Clarity vs. code reuse/generality

Scott David Daniels Scott.Daniels at Acm.Org
Mon Jul 6 08:33:02 EDT 2009

Andre Engels wrote:
> On Mon, Jul 6, 2009 at 9:44 AM, Martin Vilcans<martin at> wrote:
>> On Fri, Jul 3, 2009 at 4:05 PM, kj< at> wrote:
>>> I'm will be teaching a programming class to novices, and I've run
>>> into a clear conflict between two of the principles I'd like to
>>> teach: code clarity vs. code reuse.  I'd love your opinion about
>>> it.
>> In general, code clarity is more important than reusability.
>> Unfortunately, many novice programmers have the opposite impression. I
>> have seen too much convoluted code written by beginners who try to
>> make the code generic.
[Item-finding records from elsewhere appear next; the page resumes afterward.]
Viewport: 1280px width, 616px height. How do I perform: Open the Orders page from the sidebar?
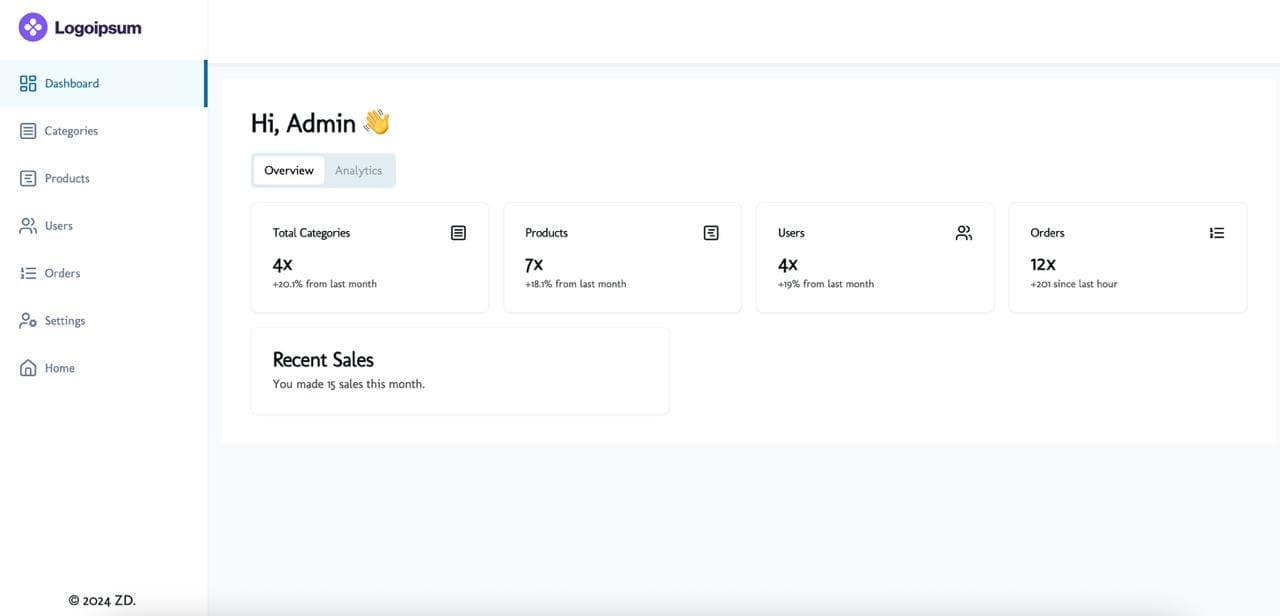tap(62, 272)
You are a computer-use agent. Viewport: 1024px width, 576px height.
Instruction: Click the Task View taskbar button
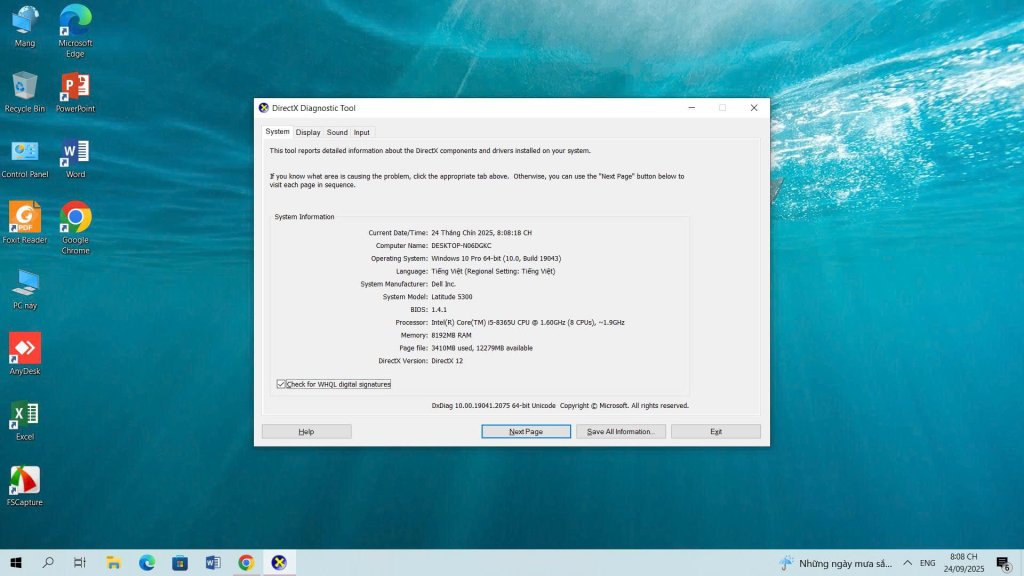[x=80, y=563]
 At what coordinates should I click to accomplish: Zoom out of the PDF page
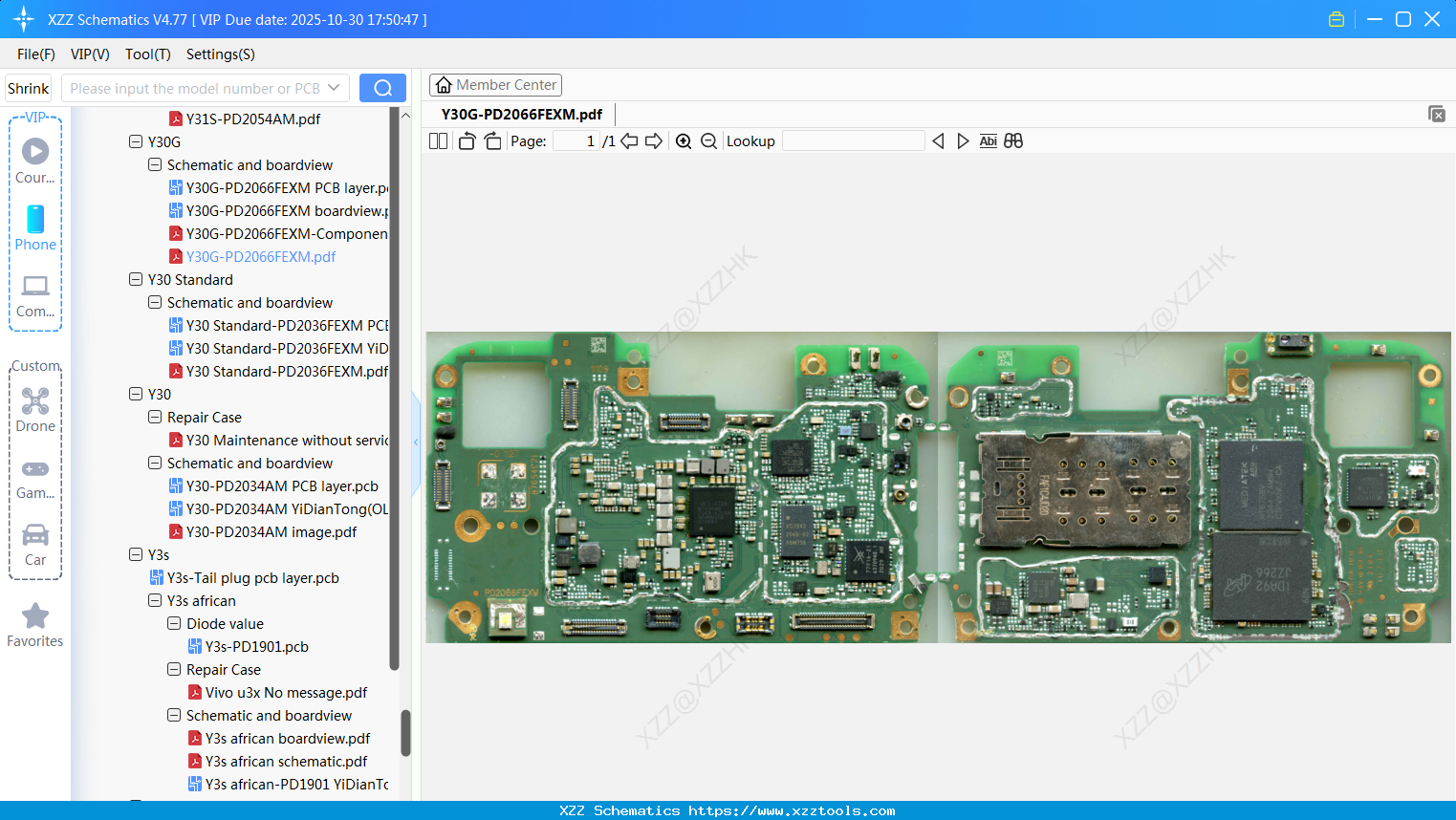click(708, 140)
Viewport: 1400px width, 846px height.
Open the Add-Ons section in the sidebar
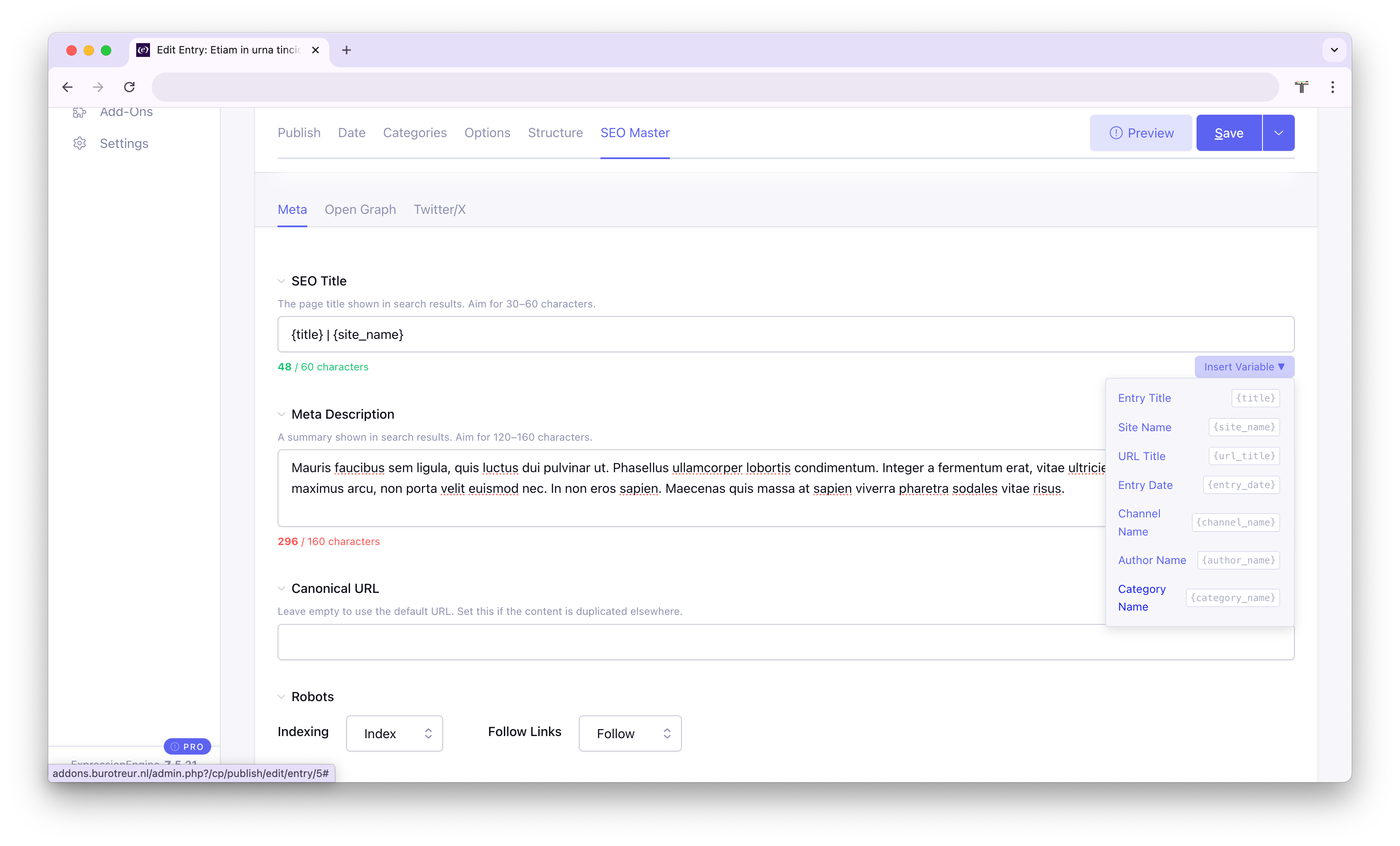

Writing simple, clear, to-the-point code is
>> hard enough as it is, even when not aiming at making it reusable.
>> If in the future you see an opportunity to reuse the code, then and
>> only then is the time to make it generic.
> Not just that, when you actually get to that point, making simple and
> clear code generic is often easier than making
> complicated-and-supposedly-generic code that little bit more generic
> that you need.

First, a quote which took me a bit to find:
     Thomas William Körner paraphrasing Polya and Svego
     in A Companion to Analysis:
         Recalling that 'once is a trick, twice is a method,
         thrice is a theorem, and four times a theory,' we
         seek to codify this insight.

Let us apply this insight:
     Suppose in writing code, we pretty much go with that.
A method is something you notice, a theorem is a function, and
a theory is a generalized function.

Even though we like DRY ("don't repeat yourself") as a maxim, let
it go the first time and wait until you see the pattern (a possible
function).  I'd go with a function first, a pair of functions, and
only then look to abstracting the function.